** The records **
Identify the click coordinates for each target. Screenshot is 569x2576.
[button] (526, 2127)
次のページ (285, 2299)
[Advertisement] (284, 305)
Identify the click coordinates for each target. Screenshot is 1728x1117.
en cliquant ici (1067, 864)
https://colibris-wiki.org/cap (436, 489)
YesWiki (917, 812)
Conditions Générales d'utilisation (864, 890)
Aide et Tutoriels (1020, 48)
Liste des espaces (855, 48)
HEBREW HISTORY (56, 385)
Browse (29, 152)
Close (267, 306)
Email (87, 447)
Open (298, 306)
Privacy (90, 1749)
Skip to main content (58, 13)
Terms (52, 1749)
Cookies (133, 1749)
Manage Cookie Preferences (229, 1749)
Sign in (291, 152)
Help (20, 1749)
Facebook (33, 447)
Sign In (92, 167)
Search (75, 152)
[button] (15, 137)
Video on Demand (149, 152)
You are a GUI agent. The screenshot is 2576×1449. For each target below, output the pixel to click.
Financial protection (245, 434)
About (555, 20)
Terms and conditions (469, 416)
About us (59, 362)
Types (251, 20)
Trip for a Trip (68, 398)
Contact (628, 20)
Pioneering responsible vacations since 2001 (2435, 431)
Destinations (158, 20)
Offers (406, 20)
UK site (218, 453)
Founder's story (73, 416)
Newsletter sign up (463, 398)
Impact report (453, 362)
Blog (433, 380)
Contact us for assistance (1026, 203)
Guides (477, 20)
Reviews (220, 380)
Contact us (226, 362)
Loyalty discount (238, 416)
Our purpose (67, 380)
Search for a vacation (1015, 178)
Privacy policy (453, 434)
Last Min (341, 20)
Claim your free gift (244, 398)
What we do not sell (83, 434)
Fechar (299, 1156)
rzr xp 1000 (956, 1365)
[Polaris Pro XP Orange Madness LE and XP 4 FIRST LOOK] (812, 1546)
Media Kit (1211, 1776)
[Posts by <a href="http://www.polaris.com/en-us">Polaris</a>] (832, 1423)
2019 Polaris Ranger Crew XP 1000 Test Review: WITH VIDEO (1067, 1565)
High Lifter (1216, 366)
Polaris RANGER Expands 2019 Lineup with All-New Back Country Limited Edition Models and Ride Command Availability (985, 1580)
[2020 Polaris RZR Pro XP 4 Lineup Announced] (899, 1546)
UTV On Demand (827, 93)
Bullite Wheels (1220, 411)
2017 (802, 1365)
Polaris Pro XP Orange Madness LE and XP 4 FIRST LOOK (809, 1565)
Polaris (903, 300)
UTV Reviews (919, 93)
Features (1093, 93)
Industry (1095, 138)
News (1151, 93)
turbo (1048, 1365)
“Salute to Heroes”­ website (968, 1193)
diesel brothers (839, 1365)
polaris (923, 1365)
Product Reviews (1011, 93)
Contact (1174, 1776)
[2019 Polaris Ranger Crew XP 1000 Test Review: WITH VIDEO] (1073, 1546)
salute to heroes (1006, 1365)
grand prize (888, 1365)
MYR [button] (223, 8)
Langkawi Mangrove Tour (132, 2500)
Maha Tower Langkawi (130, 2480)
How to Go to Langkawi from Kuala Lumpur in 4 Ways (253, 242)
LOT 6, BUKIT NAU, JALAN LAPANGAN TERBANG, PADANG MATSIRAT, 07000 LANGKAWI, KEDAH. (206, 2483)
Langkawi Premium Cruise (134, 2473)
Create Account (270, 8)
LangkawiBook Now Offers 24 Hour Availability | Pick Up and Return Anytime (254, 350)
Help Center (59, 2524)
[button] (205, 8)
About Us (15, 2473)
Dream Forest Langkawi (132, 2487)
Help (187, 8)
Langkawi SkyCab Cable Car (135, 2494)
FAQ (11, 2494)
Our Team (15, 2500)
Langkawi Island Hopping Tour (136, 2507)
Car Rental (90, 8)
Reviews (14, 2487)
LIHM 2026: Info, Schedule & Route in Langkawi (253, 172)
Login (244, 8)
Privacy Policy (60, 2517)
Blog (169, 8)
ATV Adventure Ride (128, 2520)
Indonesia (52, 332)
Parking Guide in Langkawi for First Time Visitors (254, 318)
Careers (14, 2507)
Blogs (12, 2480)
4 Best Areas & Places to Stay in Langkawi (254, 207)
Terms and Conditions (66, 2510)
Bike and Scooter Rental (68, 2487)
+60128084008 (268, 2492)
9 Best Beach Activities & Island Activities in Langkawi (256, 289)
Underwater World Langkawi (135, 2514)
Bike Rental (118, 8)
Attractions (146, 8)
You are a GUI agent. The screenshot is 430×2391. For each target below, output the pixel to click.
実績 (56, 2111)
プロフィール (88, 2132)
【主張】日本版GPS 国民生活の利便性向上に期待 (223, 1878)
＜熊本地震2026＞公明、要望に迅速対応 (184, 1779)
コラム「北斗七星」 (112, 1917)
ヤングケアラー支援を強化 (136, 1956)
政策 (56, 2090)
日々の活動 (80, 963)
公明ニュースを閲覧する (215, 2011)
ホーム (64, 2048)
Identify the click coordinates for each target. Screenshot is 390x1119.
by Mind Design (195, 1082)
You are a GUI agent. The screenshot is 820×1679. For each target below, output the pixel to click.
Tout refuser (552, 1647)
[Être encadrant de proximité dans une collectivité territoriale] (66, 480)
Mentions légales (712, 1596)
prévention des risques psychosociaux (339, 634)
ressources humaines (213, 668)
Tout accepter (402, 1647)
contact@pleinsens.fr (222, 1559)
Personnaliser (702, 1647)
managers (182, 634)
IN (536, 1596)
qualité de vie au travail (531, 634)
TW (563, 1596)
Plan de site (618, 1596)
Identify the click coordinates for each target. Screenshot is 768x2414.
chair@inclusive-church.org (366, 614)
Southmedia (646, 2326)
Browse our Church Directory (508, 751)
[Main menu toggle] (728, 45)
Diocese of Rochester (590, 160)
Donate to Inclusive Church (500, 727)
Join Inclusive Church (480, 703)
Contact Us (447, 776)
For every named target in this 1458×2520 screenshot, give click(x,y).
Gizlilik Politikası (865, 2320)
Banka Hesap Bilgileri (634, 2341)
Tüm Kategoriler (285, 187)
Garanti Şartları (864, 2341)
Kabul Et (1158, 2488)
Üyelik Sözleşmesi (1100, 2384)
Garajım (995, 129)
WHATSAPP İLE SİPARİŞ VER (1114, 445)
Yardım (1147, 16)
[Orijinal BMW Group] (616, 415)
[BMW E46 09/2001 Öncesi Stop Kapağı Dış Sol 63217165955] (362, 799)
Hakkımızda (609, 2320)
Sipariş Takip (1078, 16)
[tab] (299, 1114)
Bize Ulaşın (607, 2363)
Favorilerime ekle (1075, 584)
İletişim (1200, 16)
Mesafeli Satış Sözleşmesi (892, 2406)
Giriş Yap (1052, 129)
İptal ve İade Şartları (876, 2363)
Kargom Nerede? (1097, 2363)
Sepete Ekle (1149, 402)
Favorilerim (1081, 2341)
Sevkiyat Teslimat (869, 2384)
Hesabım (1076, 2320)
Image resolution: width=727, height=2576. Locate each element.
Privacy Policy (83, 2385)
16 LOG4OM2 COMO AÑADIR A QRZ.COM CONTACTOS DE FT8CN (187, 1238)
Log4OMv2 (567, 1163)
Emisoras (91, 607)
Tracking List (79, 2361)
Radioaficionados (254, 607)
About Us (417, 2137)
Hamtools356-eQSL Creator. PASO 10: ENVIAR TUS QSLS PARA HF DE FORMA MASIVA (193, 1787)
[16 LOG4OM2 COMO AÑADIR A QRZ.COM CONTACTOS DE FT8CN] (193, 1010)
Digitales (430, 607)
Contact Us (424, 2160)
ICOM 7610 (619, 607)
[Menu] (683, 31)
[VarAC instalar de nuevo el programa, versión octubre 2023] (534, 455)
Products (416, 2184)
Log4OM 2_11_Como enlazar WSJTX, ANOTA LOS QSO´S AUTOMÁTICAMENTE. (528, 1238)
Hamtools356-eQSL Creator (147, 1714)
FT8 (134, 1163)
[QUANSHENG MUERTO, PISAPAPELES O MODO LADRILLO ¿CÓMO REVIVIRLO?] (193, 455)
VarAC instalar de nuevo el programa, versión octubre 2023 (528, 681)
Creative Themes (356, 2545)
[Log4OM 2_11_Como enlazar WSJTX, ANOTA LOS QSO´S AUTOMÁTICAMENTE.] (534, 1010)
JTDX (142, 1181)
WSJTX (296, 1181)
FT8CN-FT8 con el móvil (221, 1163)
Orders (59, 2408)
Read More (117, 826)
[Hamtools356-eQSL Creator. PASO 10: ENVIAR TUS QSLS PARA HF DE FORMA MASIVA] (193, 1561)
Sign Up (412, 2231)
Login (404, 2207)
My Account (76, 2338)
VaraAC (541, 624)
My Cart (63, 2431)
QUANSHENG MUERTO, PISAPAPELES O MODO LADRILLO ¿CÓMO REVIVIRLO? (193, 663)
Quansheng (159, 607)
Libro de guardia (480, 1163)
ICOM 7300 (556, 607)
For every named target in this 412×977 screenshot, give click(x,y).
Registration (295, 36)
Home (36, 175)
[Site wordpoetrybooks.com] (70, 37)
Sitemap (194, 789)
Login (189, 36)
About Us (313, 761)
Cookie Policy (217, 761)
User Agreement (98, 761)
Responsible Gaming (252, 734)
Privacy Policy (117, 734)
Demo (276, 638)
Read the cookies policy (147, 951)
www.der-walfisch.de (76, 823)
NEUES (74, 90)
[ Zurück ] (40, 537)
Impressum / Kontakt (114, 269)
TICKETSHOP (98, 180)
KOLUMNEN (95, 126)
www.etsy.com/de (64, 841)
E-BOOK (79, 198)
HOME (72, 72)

** Work item **
Looking back over the data above, restate word for word the lines that begin at the line with "LOT 6, BUKIT" and end at the line with "Login (244, 8)", inclusive.

** Written reply **
LOT 6, BUKIT NAU, JALAN LAPANGAN TERBANG, PADANG MATSIRAT, 07000 LANGKAWI, KEDAH. (206, 2483)
Langkawi Premium Cruise (134, 2473)
Create Account (270, 8)
LangkawiBook Now Offers 24 Hour Availability | Pick Up and Return Anytime (254, 350)
Help Center (59, 2524)
[button] (205, 8)
About Us (15, 2473)
Dream Forest Langkawi (132, 2487)
Help (187, 8)
Langkawi SkyCab Cable Car (135, 2494)
FAQ (11, 2494)
Our Team (15, 2500)
Langkawi Island Hopping Tour (136, 2507)
Car Rental (90, 8)
Reviews (14, 2487)
LIHM 2026: Info, Schedule & Route in Langkawi (253, 172)
Login (244, 8)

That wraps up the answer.